Vencendo desafios e negociando preconceitos
Ela é a melhor operadora de telemarketing da Softway. Enquanto seus colegas fazem a média de 42 transações por mês na venda de cartões de crédito, ela faz 53, superando as expectativas. E sempre trabalha de bom humor. Você deve estar se perguntando: além de superar a meta, o que mais ela tem de diferente? Tudo. Persistência, coragem, força, dedicação e muita vontade de trabalhar.
A catarinense Anísia Estela Dorosz, de 22 anos, é portadora de uma doença rara que impediu o desenvolvimento de suas pernas e braços. Sentiu na pele o peso do preconceito depois de perder uma vaga em uma empresa de sua cidade natal, no interior de Santa Catarina, porque era deficiente.

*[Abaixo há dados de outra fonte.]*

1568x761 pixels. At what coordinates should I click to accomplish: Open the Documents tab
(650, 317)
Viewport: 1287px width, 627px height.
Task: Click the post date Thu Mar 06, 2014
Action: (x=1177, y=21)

Anísia não desistiu. Resolveu tentar a vida em Florianópolis, capital.
Depois que mudou se para lá, ainda ficou desempregada durante dois meses. “Estava em uma agência de empregos quando conheci um rapaz que percebeu meu potencial e me levou para a Softway”, lembra. E dessa vez a sorte estava ao lado de Anísia. A empresa passava por mudanças no sistema de discagem telefônica e tudo passou a ser computadorizado, o que facilitou a adaptação da nova funcionária. Demonstrando interesse, motivação, vontade de aprender e de vencer, desenvolveu aptidões para superar todos os limites e preconceitos que a impediam de seguir uma carreira, e hoje é exemplo para todos os outros funcionários.
Desde setembro de 2001, quando foi admitida na empresa, trabalha sempre integrada à equipe e, mais do que ninguém, transmite a todos positivismo. O segredo de Anísia para vender mais e superar a meta é atender o cliente com atenção e entender suas necessidades.
E para quem está desanimado, essa supervendedora guerreira deixa uma mensagem: “Nunca desista, não deixe o preconceito tomar conta de você. Todas as pessoas têm um sonho e devem correr atrás dele”.